Content starts

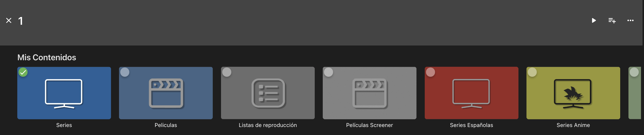Add selection to playlist icon
This screenshot has width=644, height=135.
pos(612,21)
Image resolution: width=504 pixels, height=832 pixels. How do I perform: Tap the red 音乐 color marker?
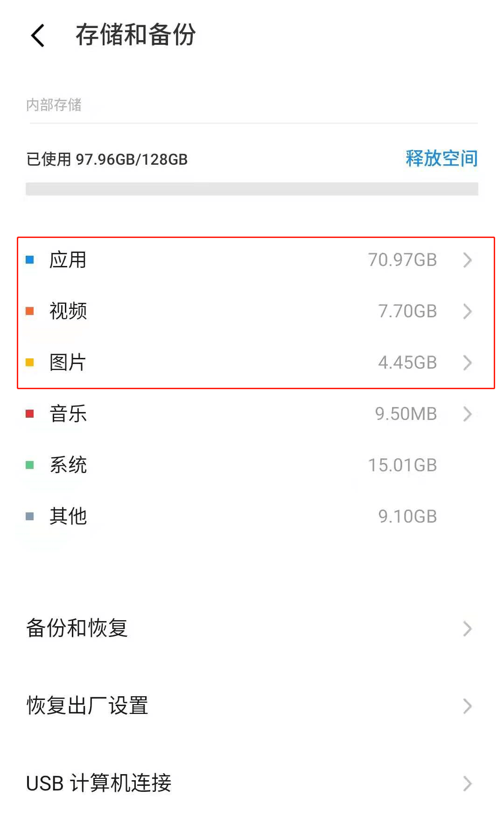(30, 414)

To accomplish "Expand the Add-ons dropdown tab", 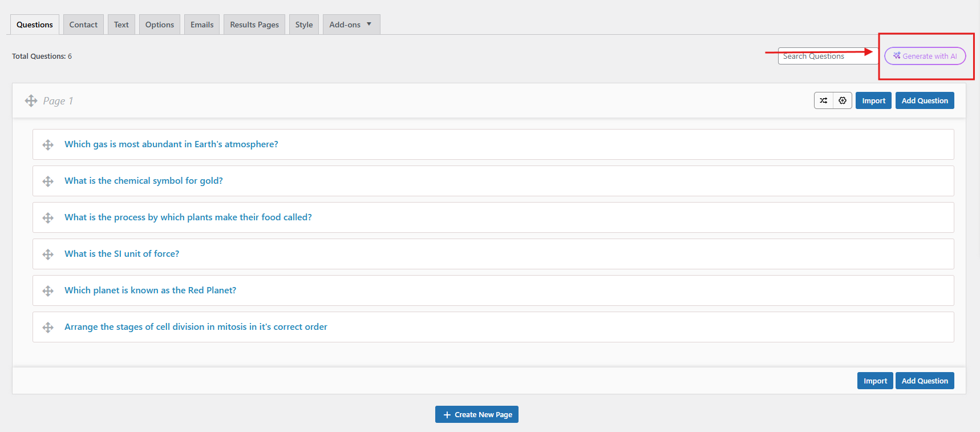I will click(x=351, y=25).
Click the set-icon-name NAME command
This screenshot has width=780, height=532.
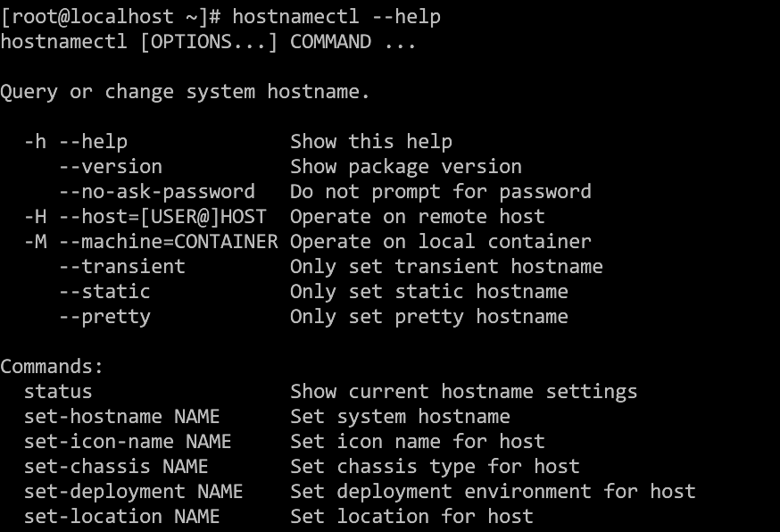coord(128,442)
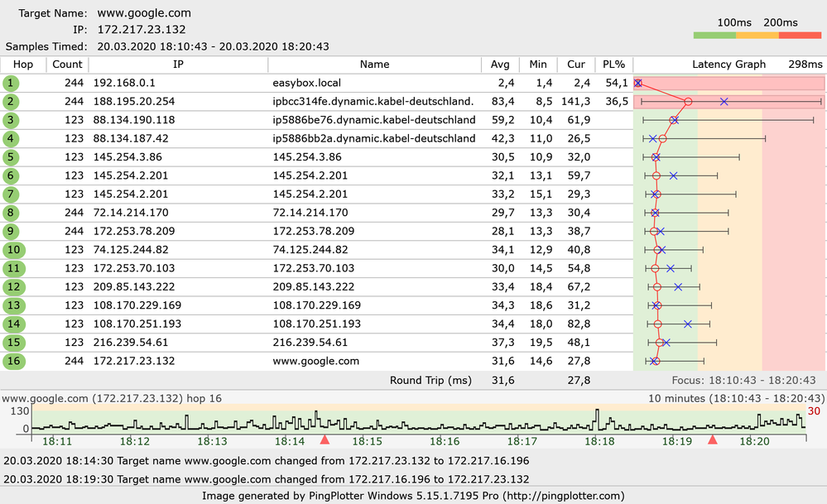This screenshot has height=504, width=827.
Task: Select the hop 2 green circle
Action: coord(11,102)
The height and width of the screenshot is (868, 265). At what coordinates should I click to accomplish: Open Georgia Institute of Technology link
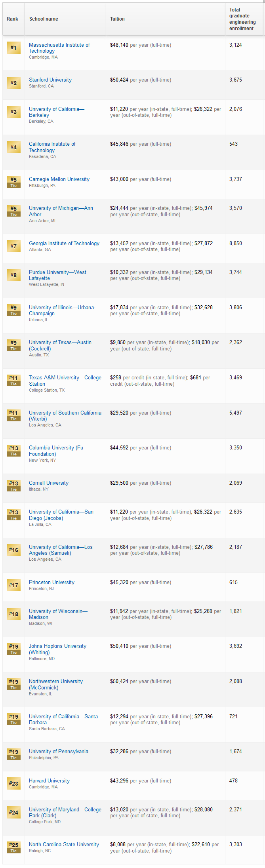tap(64, 243)
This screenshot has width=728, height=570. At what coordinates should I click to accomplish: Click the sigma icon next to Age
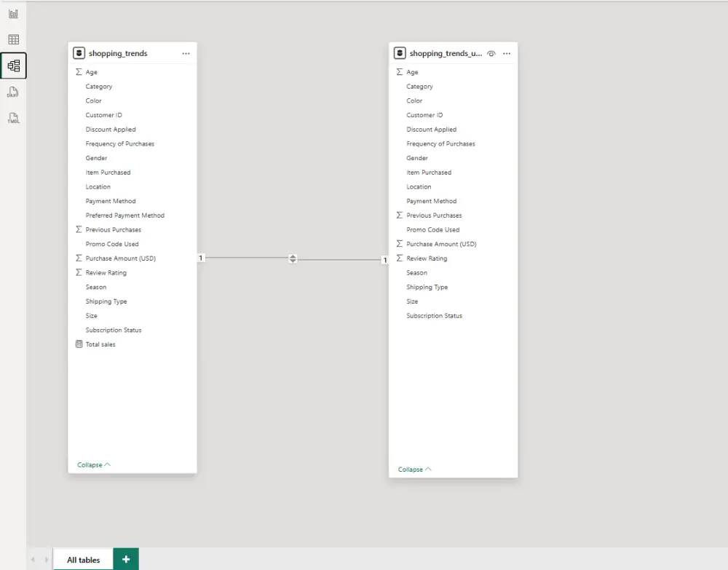79,71
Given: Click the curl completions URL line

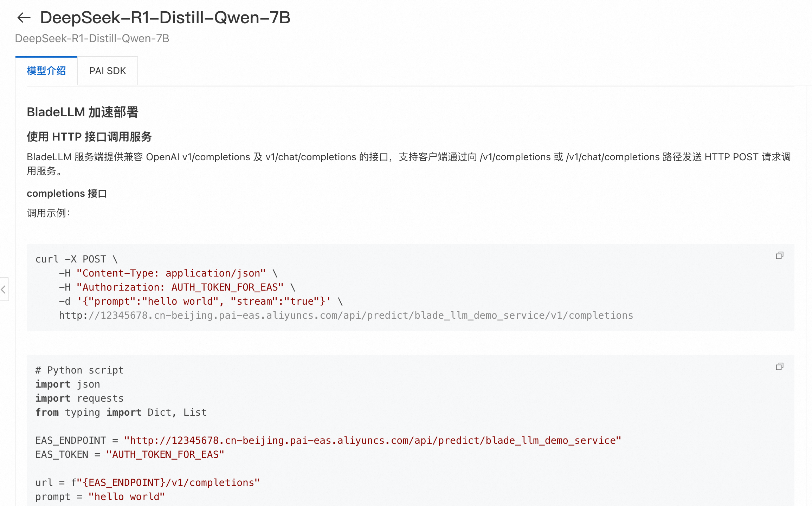Looking at the screenshot, I should (x=346, y=315).
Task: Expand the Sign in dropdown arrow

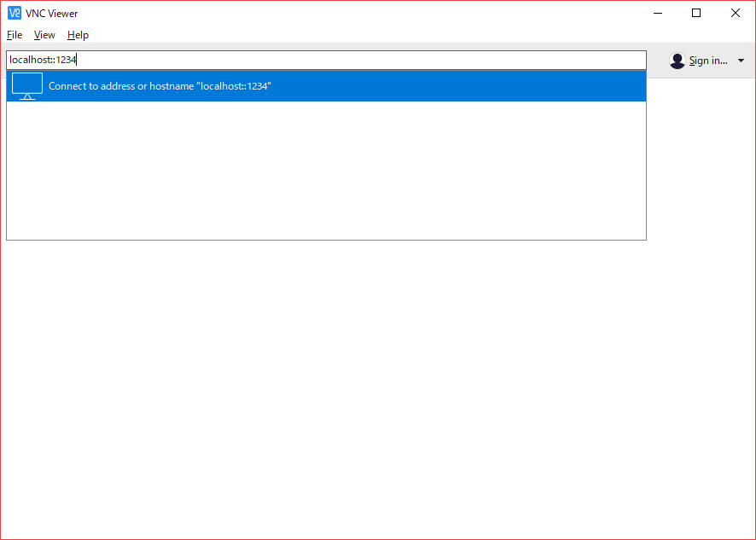Action: (741, 61)
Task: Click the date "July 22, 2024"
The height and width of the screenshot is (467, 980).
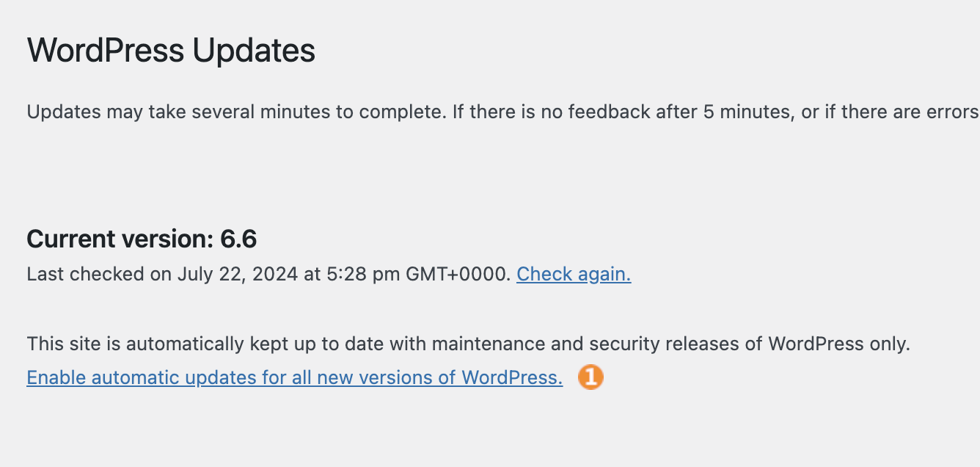Action: [x=238, y=275]
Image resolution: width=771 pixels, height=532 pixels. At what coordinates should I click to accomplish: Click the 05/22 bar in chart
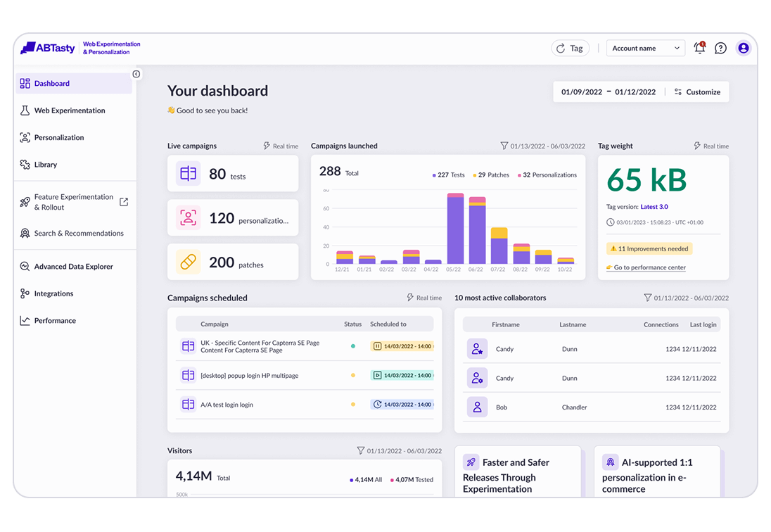click(x=455, y=229)
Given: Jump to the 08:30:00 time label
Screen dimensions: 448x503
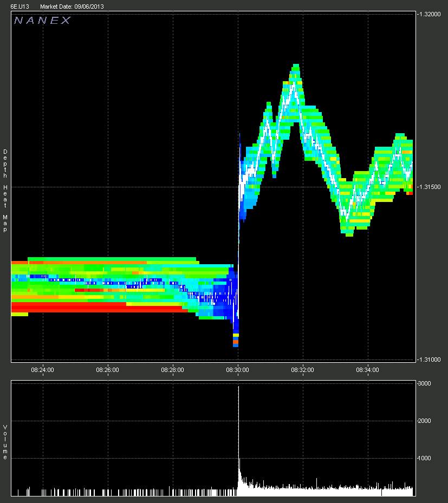Looking at the screenshot, I should (237, 370).
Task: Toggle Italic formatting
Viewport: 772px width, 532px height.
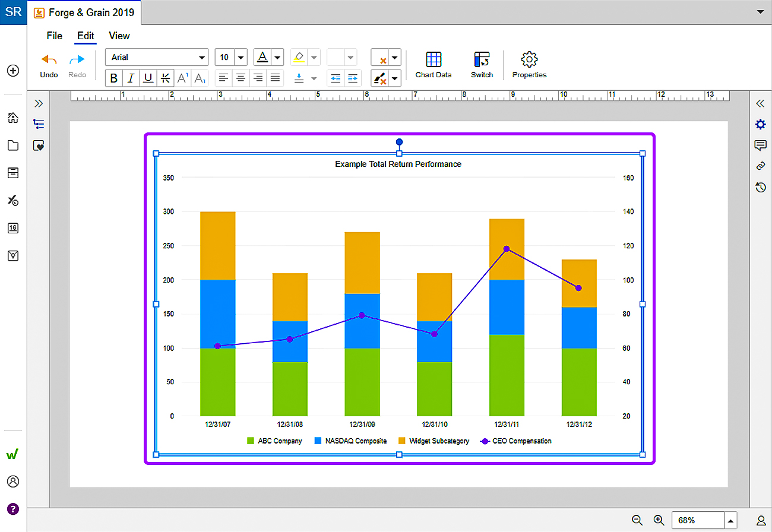Action: tap(131, 78)
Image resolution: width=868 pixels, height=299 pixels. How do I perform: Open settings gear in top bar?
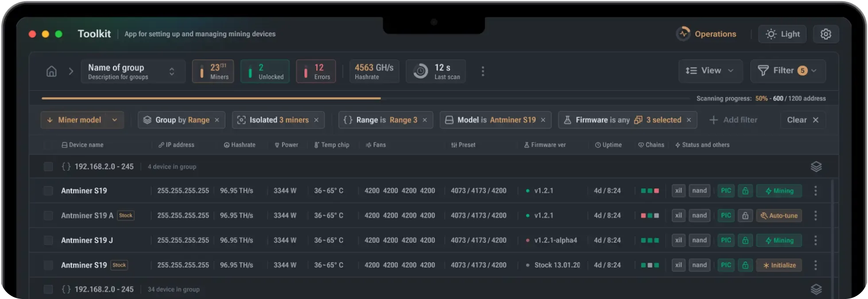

Content ends

- REQUIRED WORK
Beginning with the line above that contains "Given: Click the curl completions URL line" and ending with the line that contains "Given: Jump to the 08:30:00 time label", quote each line exactly, keeping out the pictures.

- OUTPUT FOR THIS TASK
Given: Click the curl completions URL line

Looking at the screenshot, I should (x=346, y=315).
Task: Expand the Sign in dropdown arrow

Action: (741, 61)
Task: Click the date "July 22, 2024"
The height and width of the screenshot is (467, 980).
Action: [x=238, y=275]
Image resolution: width=771 pixels, height=532 pixels. At what coordinates should I click to accomplish: Click the 05/22 bar in chart
click(x=455, y=229)
Given: Jump to the 08:30:00 time label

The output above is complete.